General information
- Type: Paraglider
- National origin: Switzerland
- Manufacturer: Calipt'Air
- Status: Production completed

History
- Manufactured: mid-2000s

= Calipt'Air Serenis =

The Calipt'Air Serenis (Serene) is a Swiss single-place, paraglider that was designed and produced by Calipt'Air of Spiez. It is now out of production.

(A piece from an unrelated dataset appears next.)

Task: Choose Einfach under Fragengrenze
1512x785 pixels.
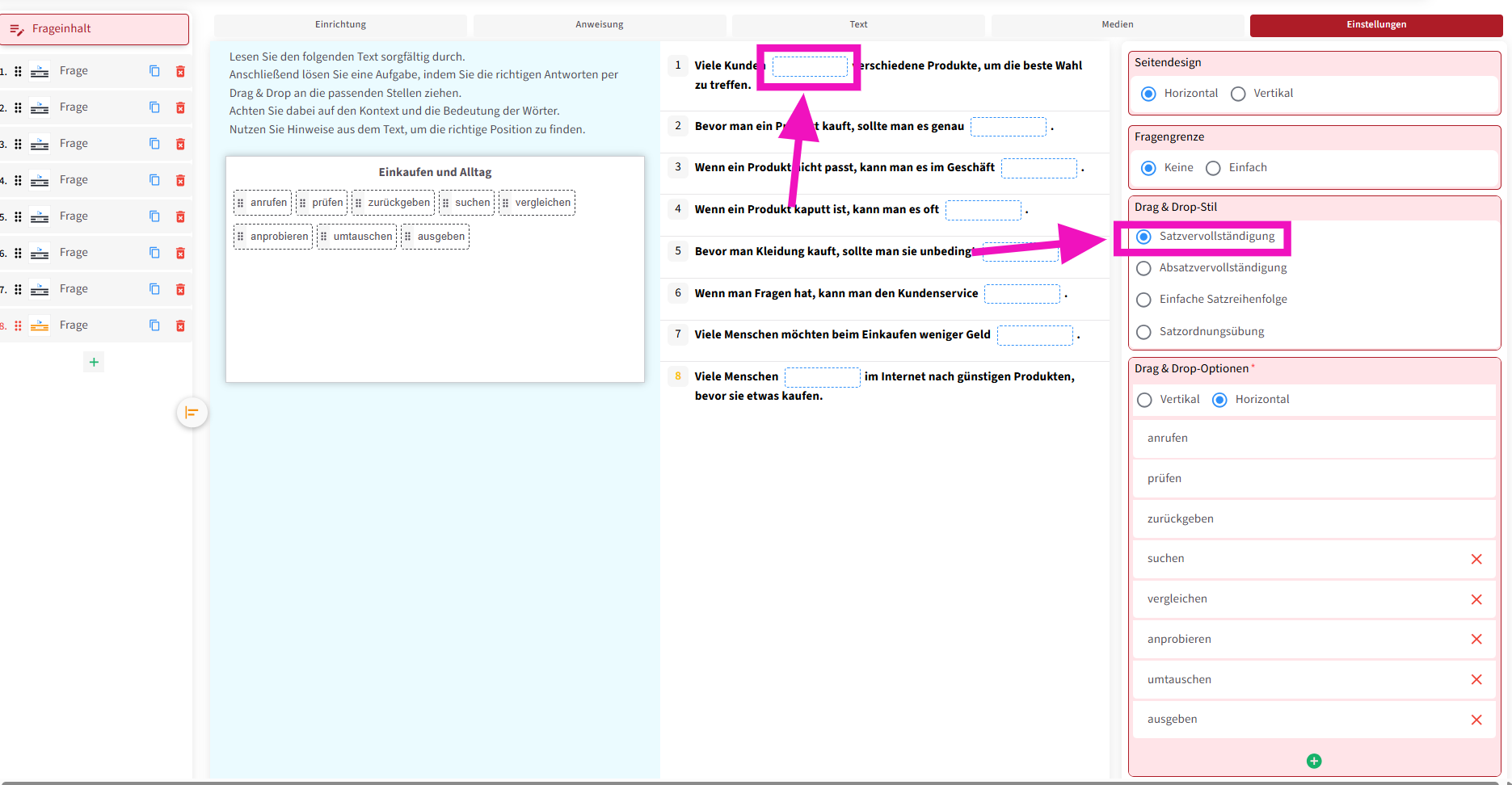Action: [x=1213, y=168]
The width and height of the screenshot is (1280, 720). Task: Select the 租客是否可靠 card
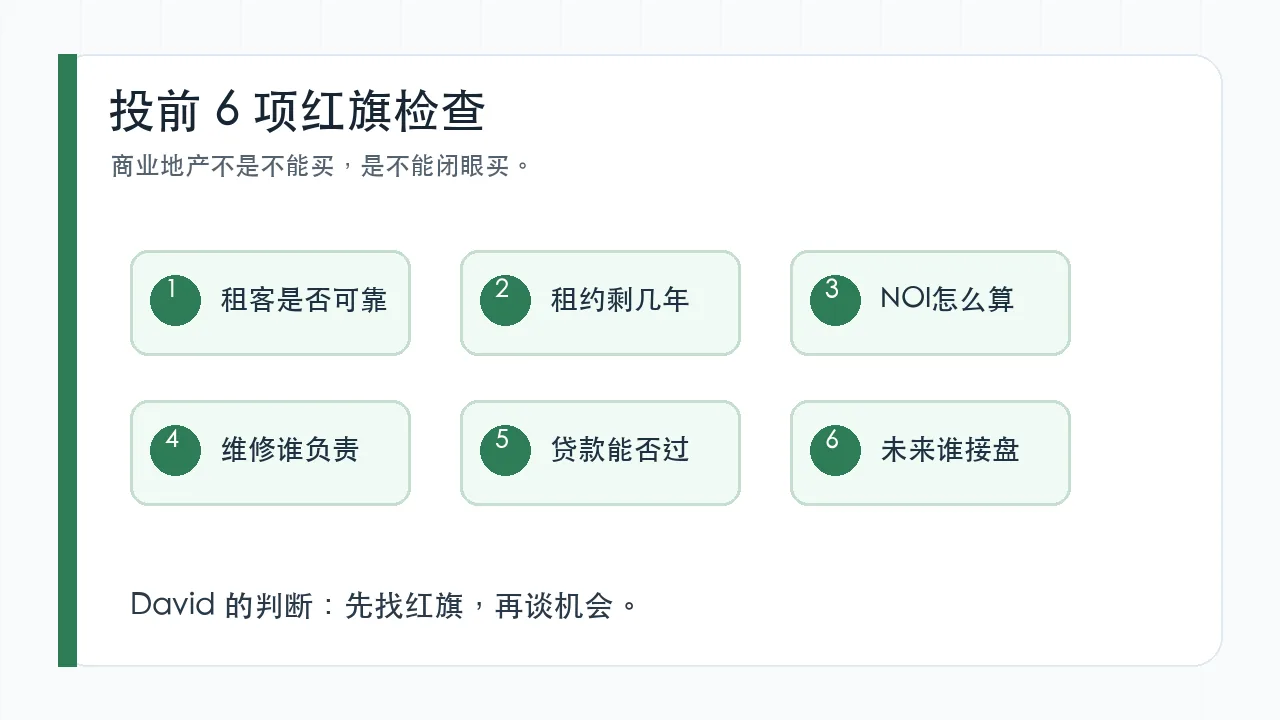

==Design and development==
The Serenis was designed as an intermediate glider. The models are each named for their relative size.

==Operational history==
Reviewer Noel Bertrand described the Serenis in a 2003 review as "lively and very easy to fly".

==Variants==
- Serenis S
Small-sized model for lighter pilots. Its 11.17 m span wing has a wing area of 27 m2, 51 cells and the aspect ratio is 4.9:1. The pilot weight range is 65 to 80 kg. The glider model is DHV 1-2 certified.
- Serenis M
Mid-sized model for medium-weight pilots. Its 11.64 m span wing has a wing area of 29 m2, 51 cells and the aspect ratio is 4.9:1. The pilot weight range is 75 to 95 kg. The glider model is DHV 1-2 certified.
- Serenis L
Large-sized model for heavier pilots. Its 12.11 m span wing has a wing area of 31 m2, 51 cells and the aspect ratio is 4.9:1. The pilot weight range is 90 to 115 kg. The glider model is DHV 1-2 certified.